— BEGIN Extract —

Wednesday, August 18, 2010

Relationships

Relationships are never easy. They’ve never been easy for me, and I’m sure they’ve never been very easy for you either. After all, they do involve another person, besides ourselves. Most of us don’t have much trouble having a relationship with ourselves, but throw another person in the mix and things can become problematic. Relationships have their ups and downs. They have prolonged periods of both. And they have their periods of dormancy. They have periods of intense mutual interest, and they have times of relative disinterest. Relationships wax and wane, as it were, like the tide.

Relationships. They get complicated. They’re kind of like sex. It’s much easier for one to have an intimate relationship with one’s self than it is to have a personal, intimate relationship with another person. And if you think that’s not true, you haven’t been paying attention to the staggering increase in the world’s consumption of pornography. It is, without question, one of the largest, if not THE largest industry on the planet today.

With the availability of ‘social networking’ sites on the Internet, we live under the illusion that we are connecting with other people. We live under the misconception that these exchanges are bringing us together, that they encourage relationship. But in reality, these sites keep us separate from each other, under the delusion that we are connected. It is far too easy to ‘be friends’ in cyber space, and it is equally effortless to dismiss friends and acquaintances, or to simply ignore the involvement should it require some degree of personal investment. The Internet gives us full control of our ‘relationships’, something we do not have with real associations, and many people have allowed these relationships to replace, or at least minimize, actual ones.
Consequently, more and more people find themselves settling for alternate ways to meet their needs. They have simply given up on real relationships. And with the complexity of maintaining a relationship in today’s world, I frequently have to ask myself, “Who can really blame them?”

Relationships take effort, a lot of effort. They must be defined, and they must be negotiated, otherwise they tend to fold in on themselves like a parachute catching a downdraft. They can be an expansive element of one’s life, but can also become a dangerous inversion of one’s expectations. Relationships, to be successful, require that both parties play by the same set of rules. And if they don’t, it is only a matter of time before they implode.

— END Extract —
— BEGIN Stored rows —

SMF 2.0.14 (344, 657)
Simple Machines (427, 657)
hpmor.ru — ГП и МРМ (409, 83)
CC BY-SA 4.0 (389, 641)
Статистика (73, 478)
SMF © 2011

— END Stored rows —

Brief → Decide whether each statement below agrees with the text on relationships, answering yes or no and quoting the exact words of the text that settle it. 1. The text holds that social networking sites bring people together. 2. The text says relationships must be defined and negotiated. 3. The text compares the waxing and waning of relationships to the phases of the moon.

The response →
1. No: "But in reality, these sites keep us separate from each other, under the delusion that we are connected."
2. Yes: "They must be defined, and they must be negotiated"
3. No: "Relationships wax and wane, as it were, like the tide."